Radiation Sensitization of Leukemic Cells for Low Dose Total Body Irradiation

Einsley Janowski 1, Anatoly Dritschilo 1,
PMCID: PMC4485904  PMID: 26137568

The treatment of pediatric leukemias has been developed through sequential clinical trials designed to improve patient survival and preserve quality of life (Brochstein et al., 1987). A patient's clinical and biological features are predictive of risk of relapse and determine the aggressiveness of the prescribed clinical treatment protocol. Patients determined to be at high risk for recurrence undergo chemotherapy and total body irradiation (TBI) in the preparative regimen for bone marrow transplantation. Such personalization of treatment has resulted in improved survival.
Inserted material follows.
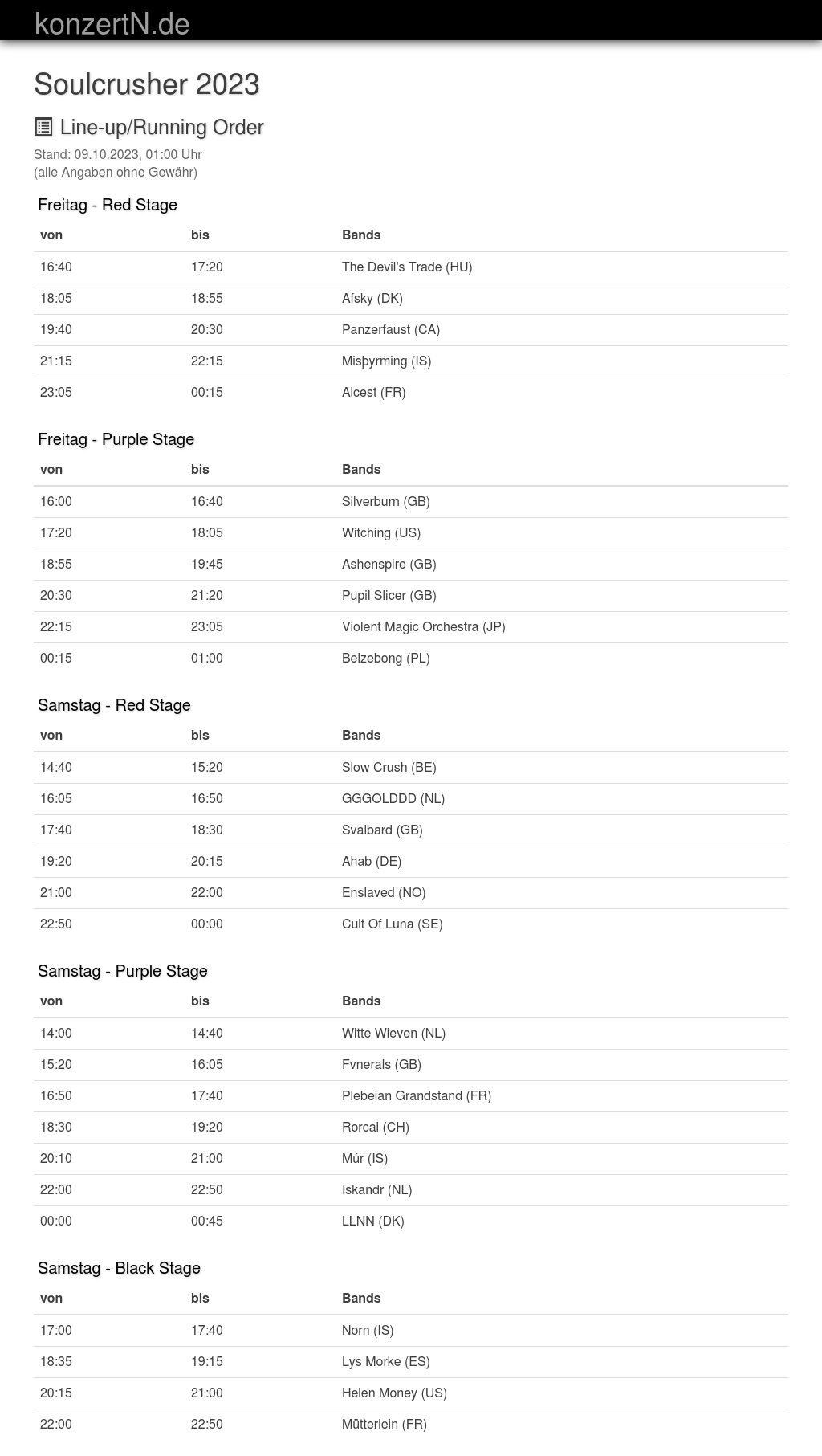
Task: Select Plebeian Grandstand (FR) entry
Action: [416, 1096]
While the 5-year overall survival of pediatric leukemia patients ranges from 60–90% (Allemani et al., 2014), children who experience bone marrow relapse have a three year event free survival of only 20%, supporting the need for further improvements (Gaynon et al., 2006).

Leukemic cells are very sensitive to radiation induced apoptosis, but the magnitude of the TBI radiation dose is dictated not only by the need to control tumor cells, but also to respect normal tissue tolerances of critical organs. Dose dependent late-effects of TBI are of particular concern in the treatment of pediatric patients. In addition to acute pulmonary, cardiovascular, hepatic, and renal toxicities, treatment of children can result in endocrinopathies, neurocognitive impairment, growth disturbances, cataract formation and secondary malignancies as delayed effects (Silverman, 2014). Thus, pediatric clinical protocols focus on reducing or eliminating radiation; however, multiple clinical trials have shown that including TBI is more effective than chemotherapy alone, and even minor reductions of TBI dose have resulted in more relapses (Shi-Xia et al., 2010, Clift et al., 1998).

Although leukemias are generally considered radiation sensitive diseases, the clinically acceptable TBI doses are within tolerance of critical structures and may be insufficient for patient cure. Uckun's characterization of B-cells from recurrent leukemic patients as “radiation resistant” may be viewed in the context of such surviving malignant cells following exposure to conventional doses of TBI (Uckun et al., 2015). The high-risk B-precursor acute lymphoblastic leukemia (BPL) patients experience a high rate of relapse after conventional therapies and may benefit from innovative personalized treatment strategies based on an understanding of molecular genetics and pathogenesis of leukemias (Shi-Xia et al., 2010).

The development of a cancer specific radiosensitizer, to allow TBI dose reduction and to increase treatment effectiveness, is a highly desired goal for leukemia treatment. To this end, Uckun and colleagues report that CD19L-sTRAIL preferentially kills leukemic stem cells from B-cell precursor ALL patients and enhances the killing effects of low dose TBI (Uckun et al., 2015). Furthermore, survival benefit, safety and efficacy of the combination treatment are demonstrated in proof-of-concept experiments in a xenograft animal model. Thus, sensitization of B-precursor ALL by the combination of radiation and the CD19L-sTRAIL fusion protein has potential for improving efficacy of treatment and allowing reduction in the radiation dose used for TBI. Although the effectiveness of TRAIL targeted therapy has yet to be demonstrated in clinical trials, recombinant protein therapies show promise in solid tumor clinical applications for targeted cancer treatment. Uckun's proposal to include CD19L-sTRAIL in the pre-transplant TBI regimens for patients presenting with very high risk BPL is a rational and innovative translational goal.

Conflicts of Interest

The authors declared no conflicts of interest.